Stored data
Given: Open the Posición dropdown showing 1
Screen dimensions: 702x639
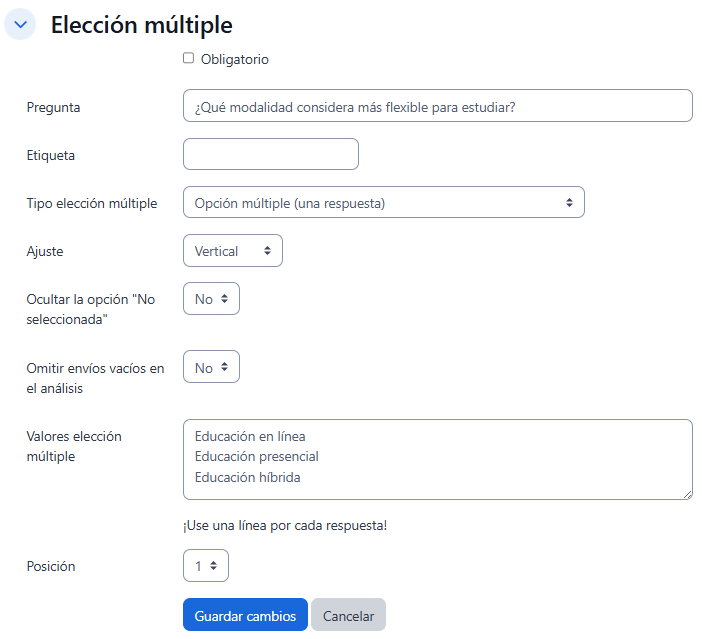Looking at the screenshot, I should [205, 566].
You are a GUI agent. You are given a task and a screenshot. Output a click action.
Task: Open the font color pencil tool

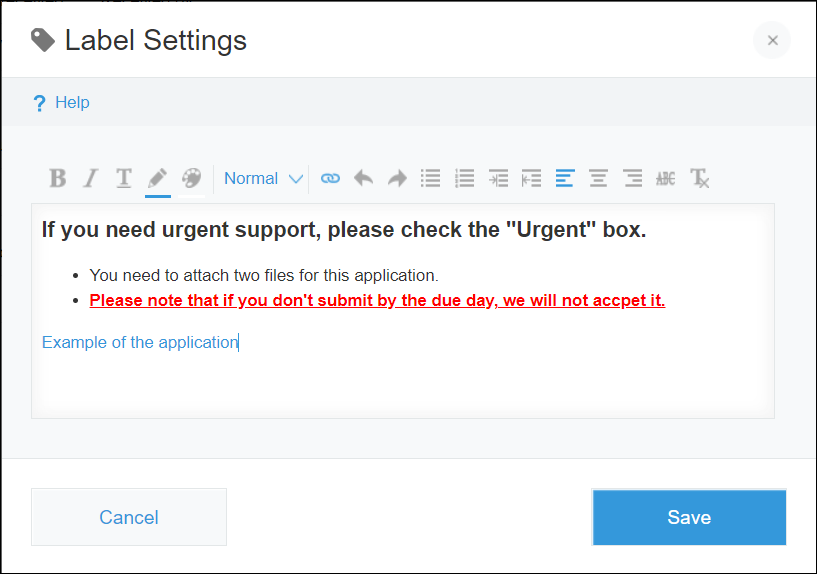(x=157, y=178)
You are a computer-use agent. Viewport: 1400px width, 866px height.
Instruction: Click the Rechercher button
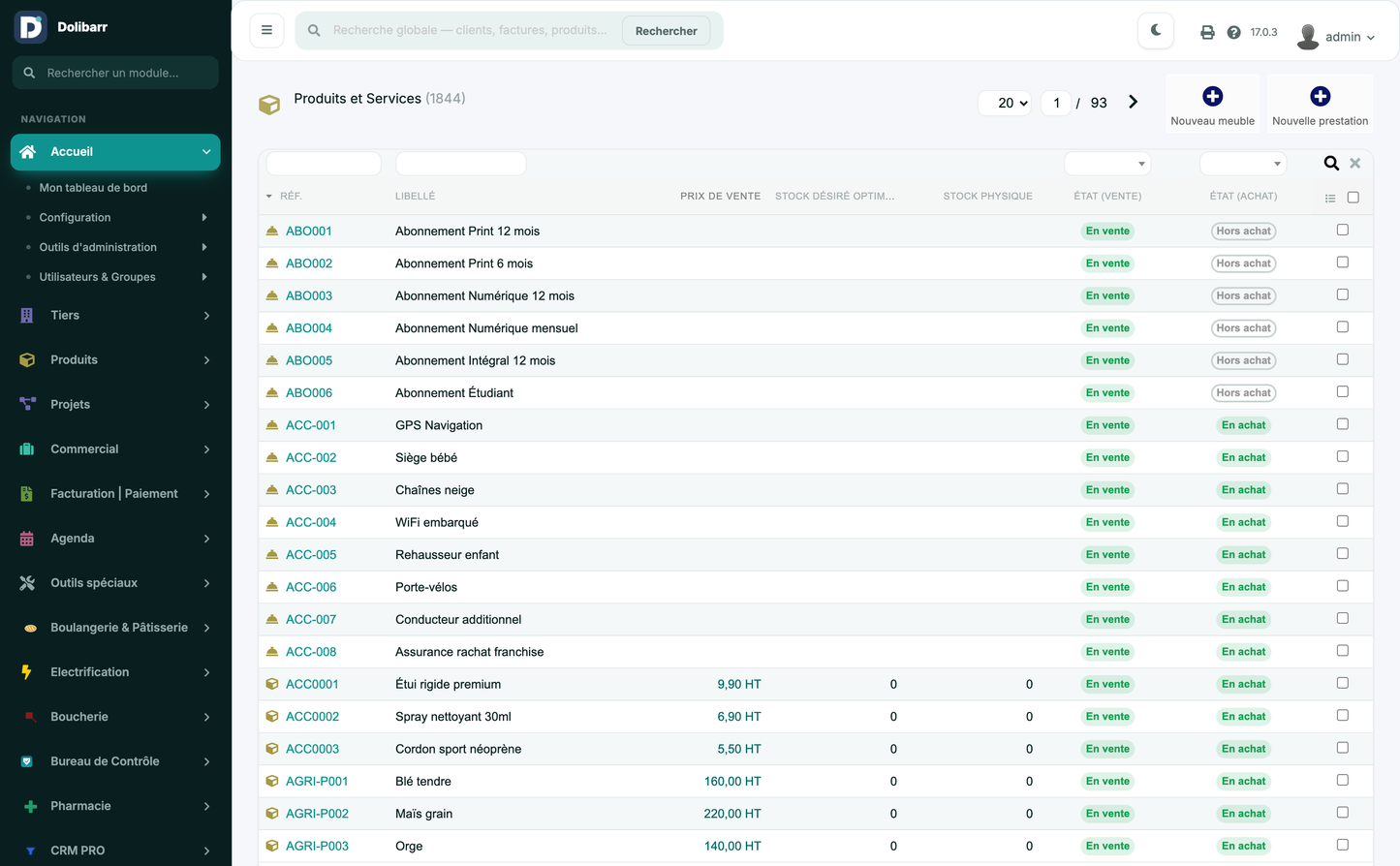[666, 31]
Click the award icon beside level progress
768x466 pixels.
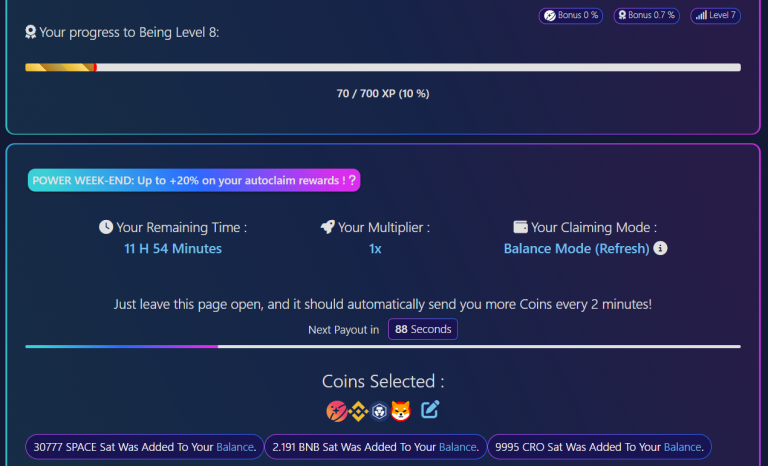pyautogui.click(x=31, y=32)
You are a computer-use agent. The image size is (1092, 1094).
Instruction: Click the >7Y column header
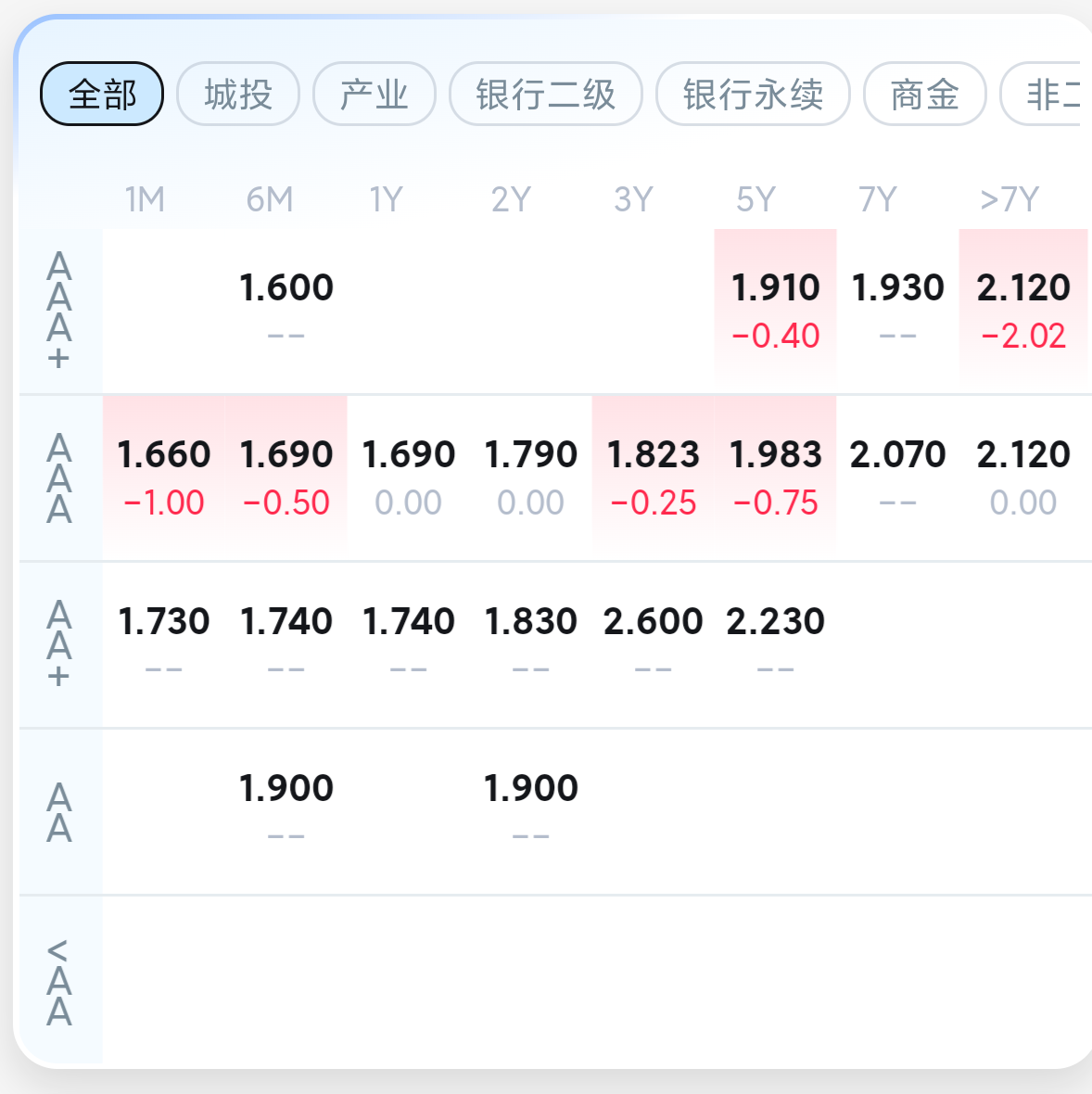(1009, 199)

ACTION ITEM -
Take the line containing "Task: Open the font color pencil tool" and every line after it up to the end of the data, and write them out exactly, without the pictures.

RESULT OF THIS EXERCISE -
Task: Open the font color pencil tool

(x=157, y=178)
You are a computer-use agent. Viewport: 1400px width, 866px height.
Instruction: Click the Rechercher button
[666, 31]
Click the award icon beside level progress
768x466 pixels.
pyautogui.click(x=31, y=32)
You are a computer-use agent. The image size is (1092, 1094).
Instruction: Click the >7Y column header
(1009, 199)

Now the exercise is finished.